Yes, tell me about the Indian. But that wasn’t what Wade actually said, was it? His concern had turned professional. A mask of purposeful concentration slid over his pale features, his eyes now clear and focused as he found and laid over me a gray cotton hoodie from the coatrack near the door, one no doubt abandoned by somebody on staff, forgotten after a shift and never reclaimed. Perhaps it was Vivianne’s. I told myself it was so, and thus by proxy, some part of her now reached me, touched me, gave what comfort it could.
“Proteus. Tell me about the Indian.”
“The future is a thing sometimes better not known,” I said. “I think he understands that now. It was his gift. To me, you understand – what he gave to me. The knowledge. My reluctance? It was never for nothing. But if I tell you what will happen, it can only destroy you. Do you see? That’s why I don’t. Or why I say I won’t. But he wasn’t interested in any of that. And mostly, I just don’t want to get involved.”
“I need for you to get up now, if you can.”
And so I lifted off the floor. And floated. The jacket draped from me. The magician, a large Indian man, ran a hula hoop down the length of my body, demonstrating to the audience how there were no wires to hold me up, and therefore real magic.
“And now, if you’re ready, to stand…”
And I rotated up into a standing position, my feet setting gently onto the floor. I held the jacket against my body to stay warm and feel love. Upright now, I saw that he was at the desk, checking over the logs of the day before, squinting his eyes (he should really have brought his glasses) to read the scribbled notes in the inadequate light. Then Proteus carefully shut the notebook and looke
d up, and seemed to notice me. I may have been mistaken. It was hard to tell if recognition were there concealed within the impassive mask of his face. His eyes at least seemed to linger for a moment at the spot where I stood. Taking a glance throughout the room, I saw that Wade had gone, or at any rate wasn’t there.
The door to the office was open, so I stepped through it and out into the foyer. The round, bearded man, the one I’d never seen before the other night, was there. He stood near an alcove that had a tall vase with plastic flowers in it, and he held the vase with both of his hands and smiled broadly. He didn’t lift the vase, but only held it, as if receiving much-needed energy from it, or perhaps instead giving it some of his. He turned his head as if to look at me, and though he did look in my direction, like Proteus, it was unclear whether he actually saw me. It was possible, I realized then, that I may be invisible.

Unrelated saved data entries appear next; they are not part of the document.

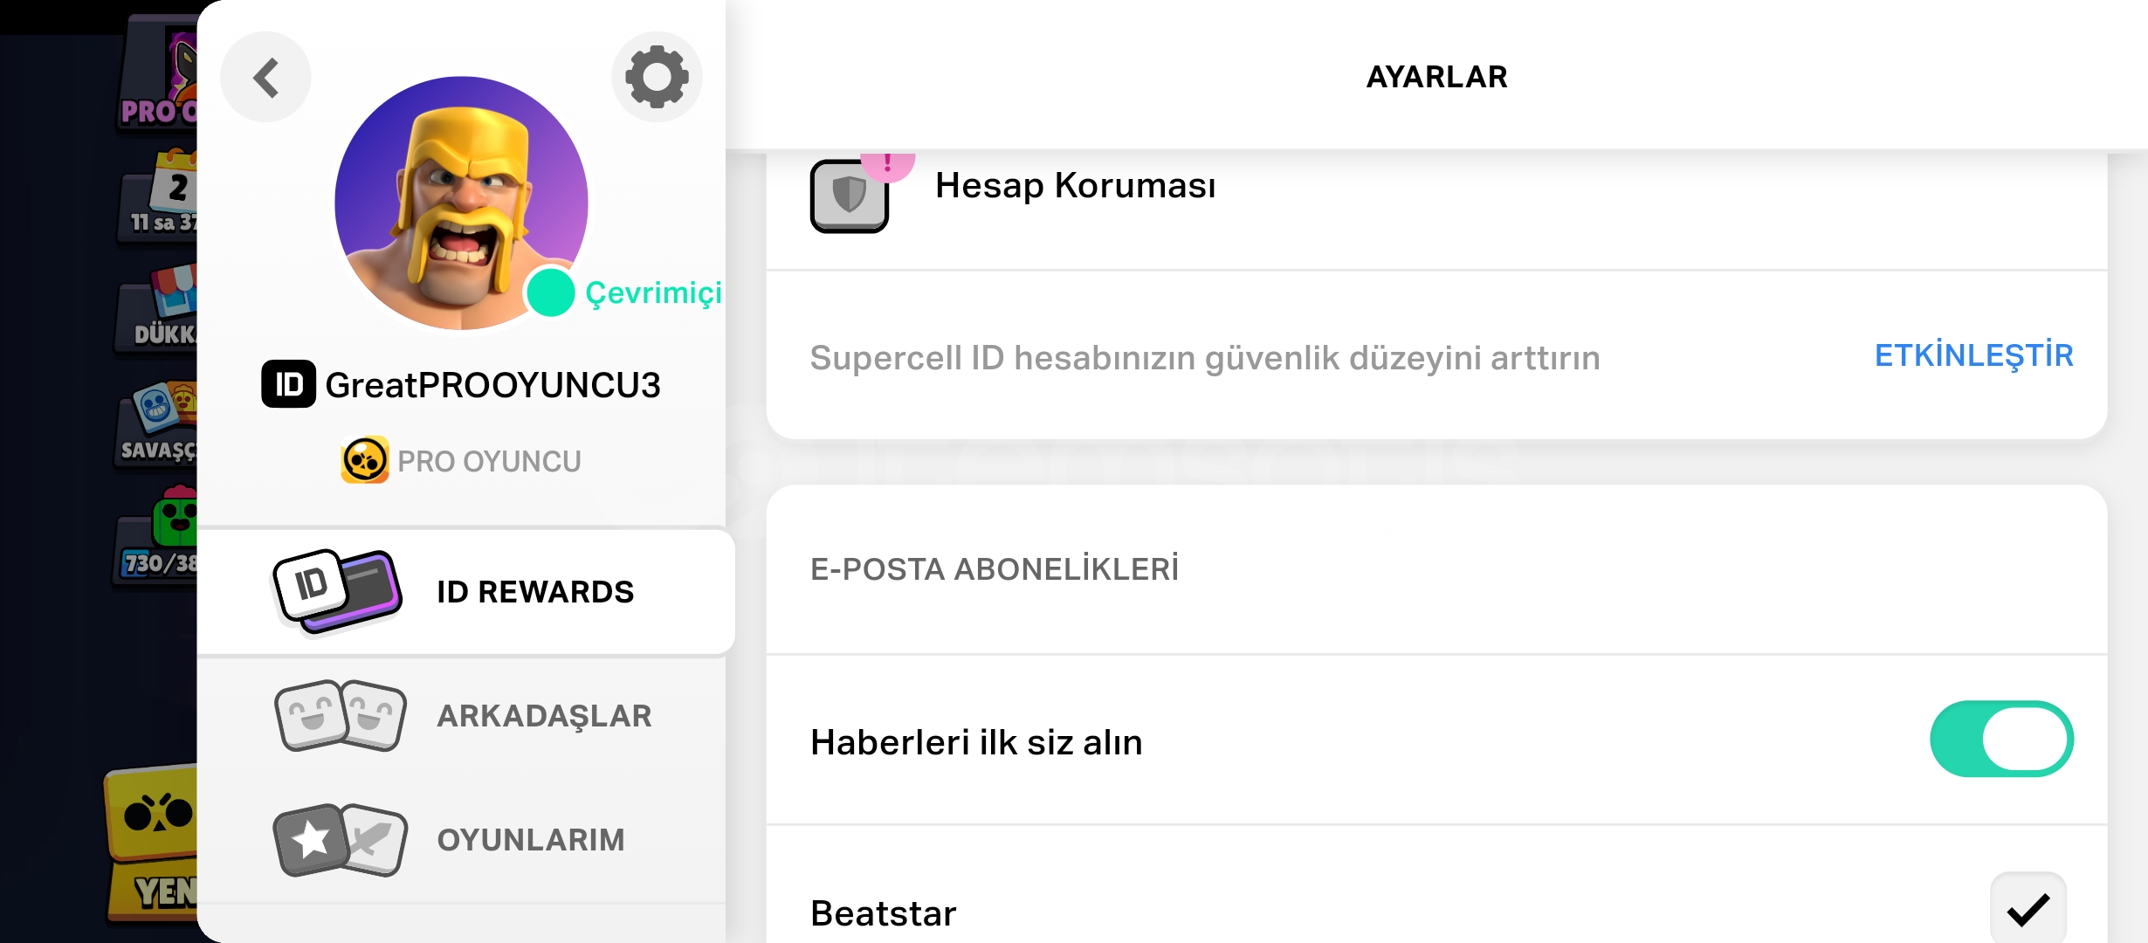The width and height of the screenshot is (2148, 943).
Task: Open OYUNLARIM games icon
Action: pos(341,840)
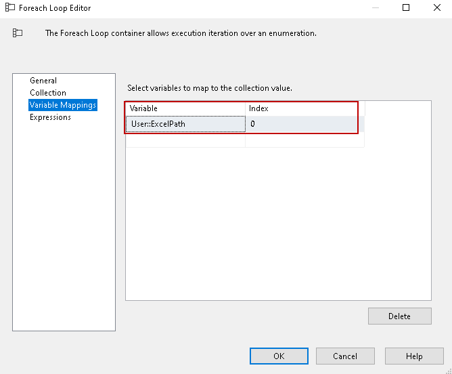Open the General page
452x374 pixels.
tap(43, 81)

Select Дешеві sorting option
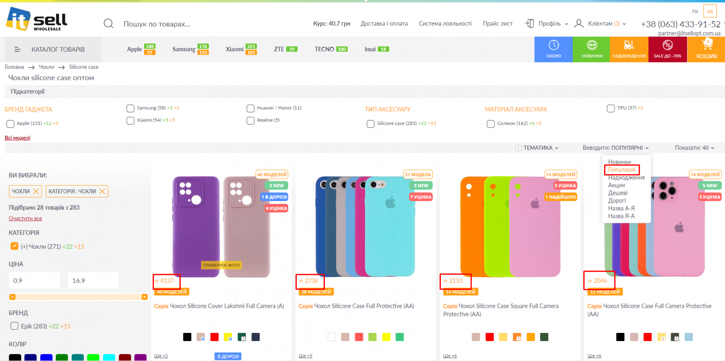[618, 193]
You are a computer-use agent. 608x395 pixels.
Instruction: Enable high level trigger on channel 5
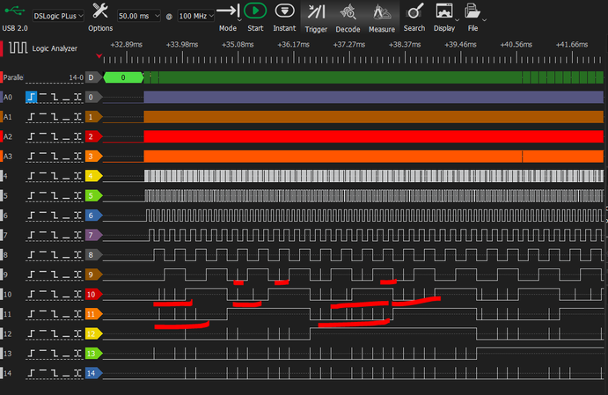coord(43,195)
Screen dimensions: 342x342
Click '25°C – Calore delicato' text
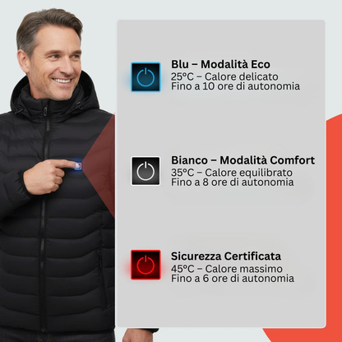pos(224,76)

I walked into the living room, where everyone stared at the television. Its picture swayed and wavered and fuzzed in and out. Davis was stretched asleep over the length of an entire sofa. Every other mismatched chair or broken couch contained a person. All eyes on the television. No one noticed me.
Invisible. Yes, perhaps…
I drift into the hallway. Various small sounds reach me here, but for the most part, you could say this hallway is nearly silent. This is not an unreasonable thing to say. I like this silence, or this near-silence, the gathering cold, the stillness, the sense of age, the lightness – because, yes, finally, this is a lightness, isn’t it? – the floating body-sense of unbeing, the sinking through uncertain gravities. Like when I was underwater. Yes, this is the same. And so I touch the textured walls with my left hand, the one not swollen, and drag the pads of my fingers across them, and sometimes through the vague, oily substances that have seeped from or accumulated over them and gathered dust, and become thick with it, like mud, over the decades. And so I drift into the shadows, the darker they become, and I drift down and in it, down and through and in it, and down, and down, and down, and disappear.